URAIAN TUGAS:
Jawablah pertanyaan berikut berdasarkan kutipan sumber tentang al-Ghazali:
(a) Dalam bahasa apa UNESCO menerbitkan buku al-Raddul Jamil li-Ilahiyati ‘Isa?
(b) Pada usia berapa al-Ghazali wafat?
(c) Berapa jumlah karya al-Ghazali?

KUTIPAN SUMBER:

************

Sesungguhnya
telah kafirlah orang-orang yang berkata: "Sesungguhnya Allah adalah Al Masih
putra Maryam", padahal Al Masih (sendiri) berkata: "Hai Bani Israel, sembahlah
Allah Tuhanku dan Tuhanmu" Sesungguhnya orang yang mempersekutukan (sesuatu
dengan) Allah, maka pasti Allah mengharamkan kepadanya surga, dan tempatnya
ialah neraka, tidaklah ada bagi orang-orang lalim itu seorang penolong
pun.Sesungguhnya
kafirlah orang-orang yang mengatakan: "Bahwasanya Allah salah satu dari yang
tiga", padahal sekali-kali tidak ada Tuhan (yang berhak disembah) selain Tuhan
Yang Esa. Jika mereka tidak berhenti dari apa yang mereka katakan itu, pasti
orang-orang yang kafir di antara mereka akan ditimpa siksaan yang pedih.(Qs Al-Maidah [5] : 72-73)
Imam al-Ghazali adalah salah seorang ulama klasik yang berusaha keras
mematahkan hujjah ketuhanan Yesus. Melalui bukunya yang berjudul
al-Raddul Jamil li-Ilahiyati ‘Isa, al-Ghazali membantah ketuhanan Yesus
dengan mengutip teks-teks Bibel. Buku ini menarik untuk dikaji karena
diterbitkan oleh UNESCO dalam bahasa Arab.
Imam al-Ghazali adalah
ulama yang sangat terkenal di zamannya sampai zaman sekarang ini. Nama
lengkapnya, Abu Hamid Muhammad bin Muhammad bin Muhammad bin Ahmad
At-Thusi Asy-Syafi’i (pengikut mazhab Syafi’i). Al-Ghazali lahir 450
H/1058 M dan wafat pada tahun 505H/1111M dalam usia 55 tahun. Karyanya
tidak kurang dari 200 buku, dan di antara karyanya yang sangat
monumental adalah “Ihya ‘Ulumiddin” (Revival of Religious Sciences). Ia
dikenal sebagai seorang filosof, ahli tasawwuf, ahli fikih, dan juga
bisa dikatakan sebagai seorang Kristolog. Ini terbukti lewat karyanya
al-Raddul Jamil, yang ditulisnya secara serius dan mendalam.
Dalam
bukunya, Al-Ghazali memberikan kritik-kritik terhadap kepercayaan kaum
Nasrani yang bertaklid kepada akidah pendahulunya, yang keliru. Kata
al-Ghazali dalam mukaddimah bukunya: “Aku melihat pembahasan-pembahasan
orang Nasrani tentang akidah mereka memiliki pondasi yang lemah. Orang
Nasrani menganggap agama mereka adalah syariat yang tidak bisa di
takwil”

************

DATA TERCATAT:
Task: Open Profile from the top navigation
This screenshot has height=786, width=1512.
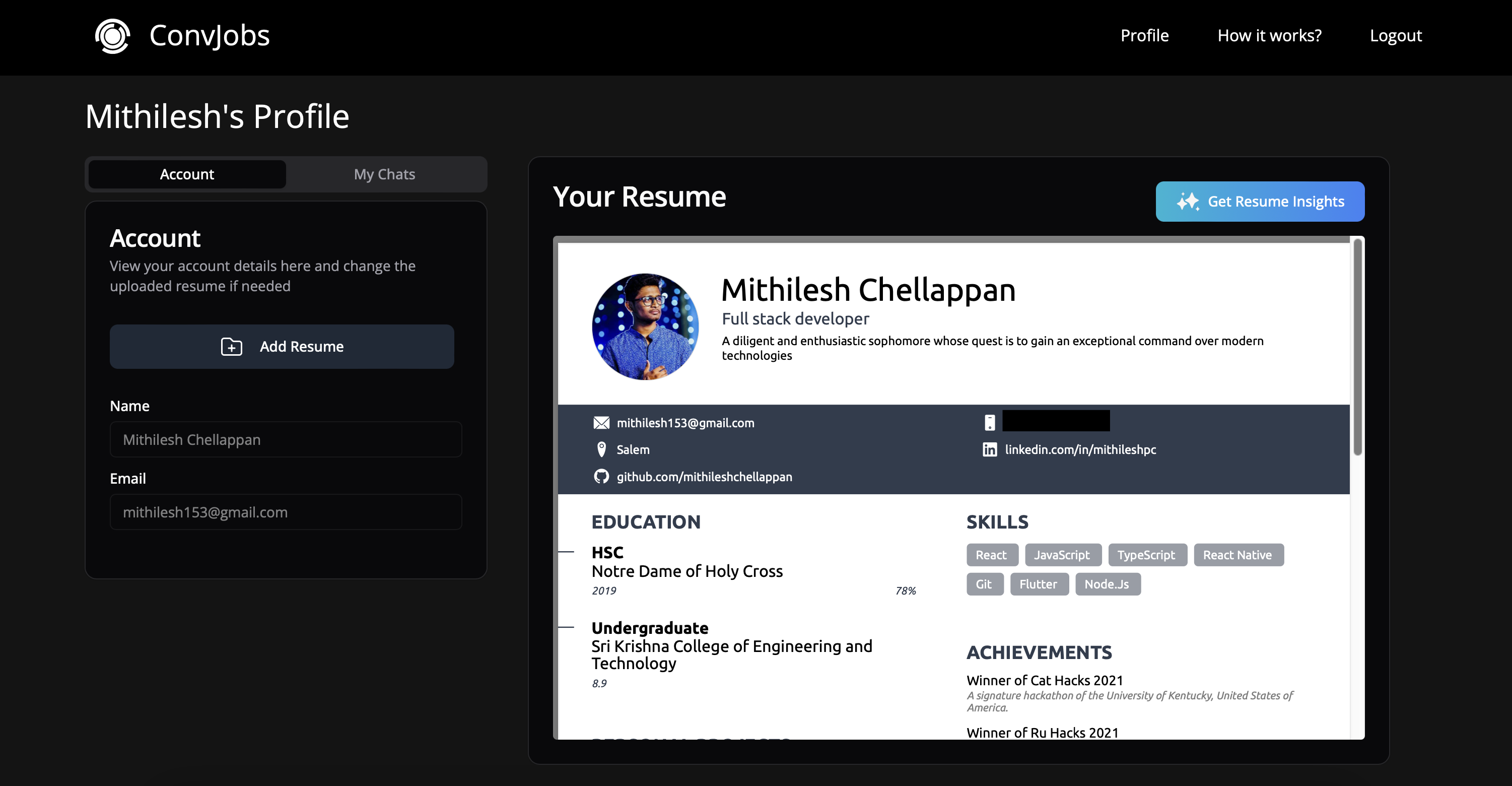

************

HASIL PENGERJAAN:
(a) Bahasa Arab.
(b) 55 tahun.
(c) Tidak kurang dari 200 buku.